## Start Source excerpt

A. Baptism of blood is the shedding of one's blood for the faith of Christ.
Lionel: O.K. No Problem here.
_____________________________

Q. 653. Is Baptism of desire or of blood sufficient to produce the effects of Baptism of water?
A. Baptism of desire or of blood is sufficient to produce the effects of the Baptism of water, if it is impossible to receive the Baptism of water.
Lionel: O.K No problem here.
The text does not state that this is a reference to a known person in the past or someone who can be known in the future.
So for me, since a baptism of desire or blood- case would only be known to God there is no exception to EENS mentioned here.
However I accept that the liberal theologians, in 1949 Boston and then later at Vatican Council II assumed that the baptism of desire was an exception to Feeneyite EENS and so the inference was that these are known people saved outside the Church. But how can they be known people when they can only be known to God? Where are the practical exceptions to EENS, what are their names and surnames? There are none!
So let me repeat that I accept the baptism of desire and blood and being saved in invincible ignorance as being a theoretical possibility. If someone is saved as such it would only be known to God.
The dogma says all need to be members of the Church for salvation.So for me every one who is in Heaven is there with the baptism of water in the Catholic Church. This is the practical reality for me, not because I can judge any one in particular but because the Church guided by the Holy Spirit teaches this in Vatican Council II(AG 7) and pre- Vatican Council II documents.

Catholic Mission said...

You are arguing in circles. You just stated, "O.K it is a possibiity for us."
Lionel: So we agree that it is a possibility.
_________________________________

That is what I have been saying.

## End Source excerpt
## Start Information given

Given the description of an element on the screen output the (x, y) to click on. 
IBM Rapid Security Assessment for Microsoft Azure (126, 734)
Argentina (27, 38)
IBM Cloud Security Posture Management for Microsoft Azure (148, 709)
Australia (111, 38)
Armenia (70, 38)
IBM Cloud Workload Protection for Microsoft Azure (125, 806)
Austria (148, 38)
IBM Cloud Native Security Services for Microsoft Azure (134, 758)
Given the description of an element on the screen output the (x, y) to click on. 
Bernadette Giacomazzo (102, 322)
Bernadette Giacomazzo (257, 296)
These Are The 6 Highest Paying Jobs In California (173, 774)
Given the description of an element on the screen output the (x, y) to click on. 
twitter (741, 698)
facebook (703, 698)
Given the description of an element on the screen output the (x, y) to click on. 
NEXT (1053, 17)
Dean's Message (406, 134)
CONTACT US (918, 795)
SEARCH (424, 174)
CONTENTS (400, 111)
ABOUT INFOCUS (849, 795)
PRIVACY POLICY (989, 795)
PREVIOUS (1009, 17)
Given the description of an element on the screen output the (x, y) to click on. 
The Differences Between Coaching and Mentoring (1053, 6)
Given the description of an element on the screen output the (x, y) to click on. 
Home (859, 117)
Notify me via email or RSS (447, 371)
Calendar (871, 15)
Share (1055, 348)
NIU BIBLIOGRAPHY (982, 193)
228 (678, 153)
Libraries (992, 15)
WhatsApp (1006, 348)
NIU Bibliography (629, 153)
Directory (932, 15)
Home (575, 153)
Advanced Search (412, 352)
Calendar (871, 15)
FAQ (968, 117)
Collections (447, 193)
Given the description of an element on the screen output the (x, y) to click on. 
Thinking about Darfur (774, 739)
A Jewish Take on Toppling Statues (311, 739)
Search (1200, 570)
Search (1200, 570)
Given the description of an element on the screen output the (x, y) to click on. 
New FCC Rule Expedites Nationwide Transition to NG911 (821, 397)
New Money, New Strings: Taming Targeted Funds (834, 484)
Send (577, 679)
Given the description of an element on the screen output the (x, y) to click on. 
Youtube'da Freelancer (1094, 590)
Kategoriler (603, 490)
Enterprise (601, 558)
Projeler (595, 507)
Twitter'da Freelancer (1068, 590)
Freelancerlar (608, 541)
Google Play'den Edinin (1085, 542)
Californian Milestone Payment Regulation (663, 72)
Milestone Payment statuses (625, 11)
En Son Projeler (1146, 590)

## End Information given

Directions for this task
Retype the baptism passage between "Catholic Mission said..." and "have been saying.", inclusive. The material has no connection to the baptism passage.

Exercise result
Catholic Mission said...

You are arguing in circles. You just stated, "O.K it is a possibiity for us."
Lionel: So we agree that it is a possibility.
_________________________________

That is what I have been saying.